> Work request:
Copy from the reader reviews of W. F. Harvey's stories below the passage starting at "1 of 1 people" and ending at "of the scare!".

> Passage provided:
_ _ _

40 of 42 people found the following review helpful
5.0 out of 5 stars Master of Strange Stories 15 Oct. 2009
By adrian weil - Published on Amazon.com
Format: Paperback Verified Purchase
William Fryer Harvey's short stories are dark, ambivalent, murderous & sometimes slyly humorous. In this regard, he pre-dates Robert Aickman. Like some of Aickman's best tales - "Trains" & "Bind your hair" spring to mind - quite a few of Harvey's best tales are based around wanderings and the strange encounters that ensue. In "The Tool" a man takes a walking tour and somehow loses a day, a day in which a heinous crime has been committed; perhaps by the narrator? In "The Hearthside Fire", another murder is committed at midnight in an isolated public house on the moors & the perpetrator finds no rest ; in "August heat", a painter leaves his garret, goes for a stroll and is astonished to meet the murderously visaged person he has just painted an hour before. It's a dangerous business stepping beyond your doorstep, as Bilbo Baggins once observed. There is also the title story, which is one of the slickest black comedies since "Arsenic & old lace"; the "Follower" & "Miss Avenal", which are respectively a tale of elliptic horror a la Conrad & a tale of psychic vampirism. All of these tales were written in the Twenties & Thirties. The prose is clear, and always in the service of telling a lean story. I've read and re-read these stories many times with growing pleasure & appreciation.
1 of 1 people found the following review helpful
5.0 out of 5 stars A hidden gem 11 Sept. 2013
By Cee* - Published on Amazon.com
Format: Paperback Verified Purchase
I've read too many ghost/horror stories to count. I discovered Mr. Harvey in a collection of short stories. The story I read was so delightfully creepy, I had to google him! I immediately went to Amazon to order one of his collection and I have been pleasantly delighted with his talent for writing good and creepy stories. I believe that anyone who truly loves the paranormal will enjoy WF Harvey as much as Poe, Lovecraft, King or any of the other talented writers of the scare!

_ _ _

> Data below:
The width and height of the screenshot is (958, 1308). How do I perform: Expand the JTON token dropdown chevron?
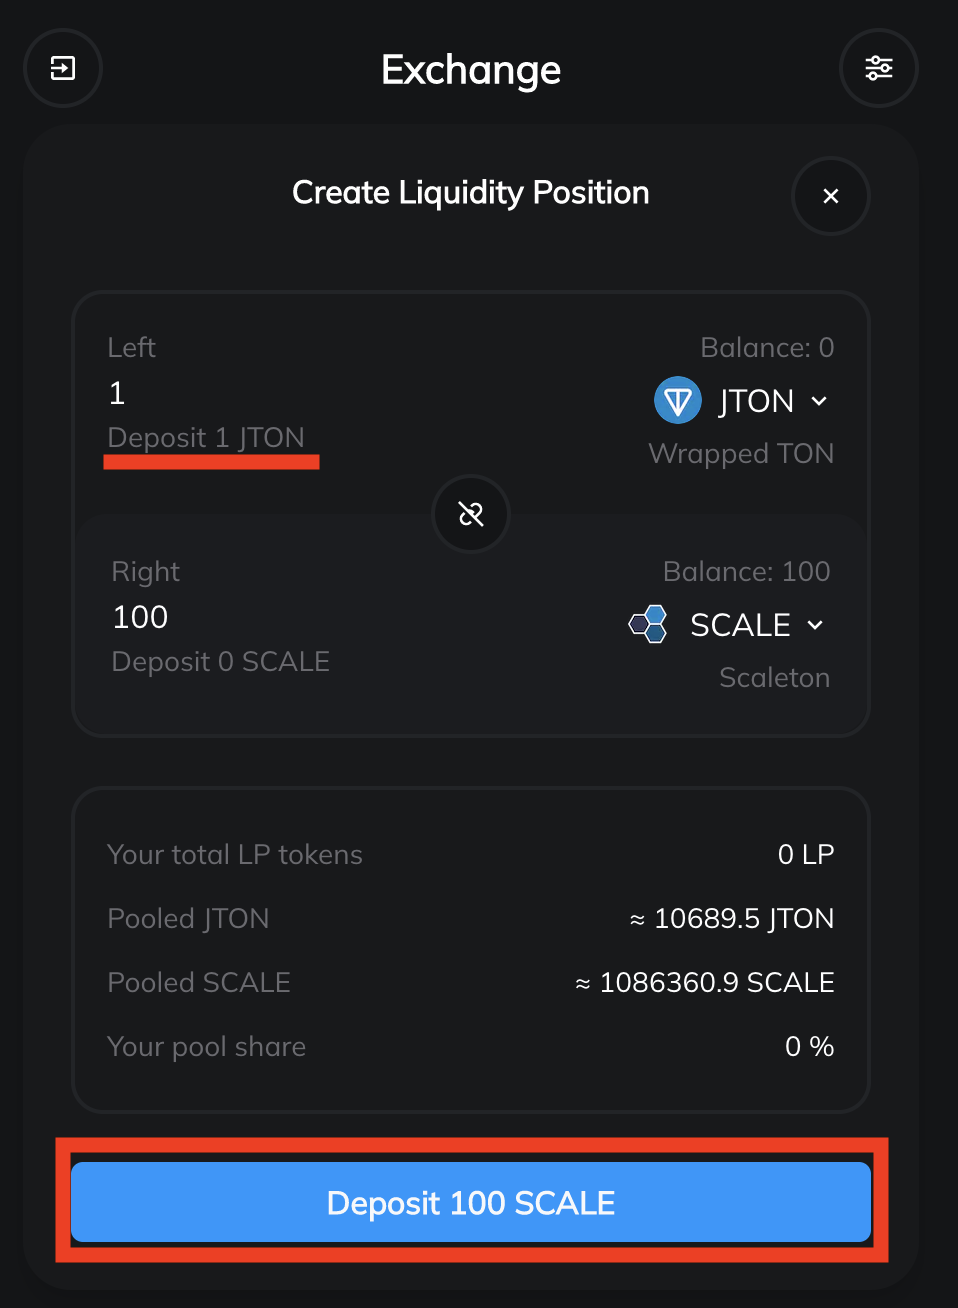(x=820, y=401)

_ _ _

> Output of the task:
1 of 1 people found the following review helpful
5.0 out of 5 stars A hidden gem 11 Sept. 2013
By Cee* - Published on Amazon.com
Format: Paperback Verified Purchase
I've read too many ghost/horror stories to count. I discovered Mr. Harvey in a collection of short stories. The story I read was so delightfully creepy, I had to google him! I immediately went to Amazon to order one of his collection and I have been pleasantly delighted with his talent for writing good and creepy stories. I believe that anyone who truly loves the paranormal will enjoy WF Harvey as much as Poe, Lovecraft, King or any of the other talented writers of the scare!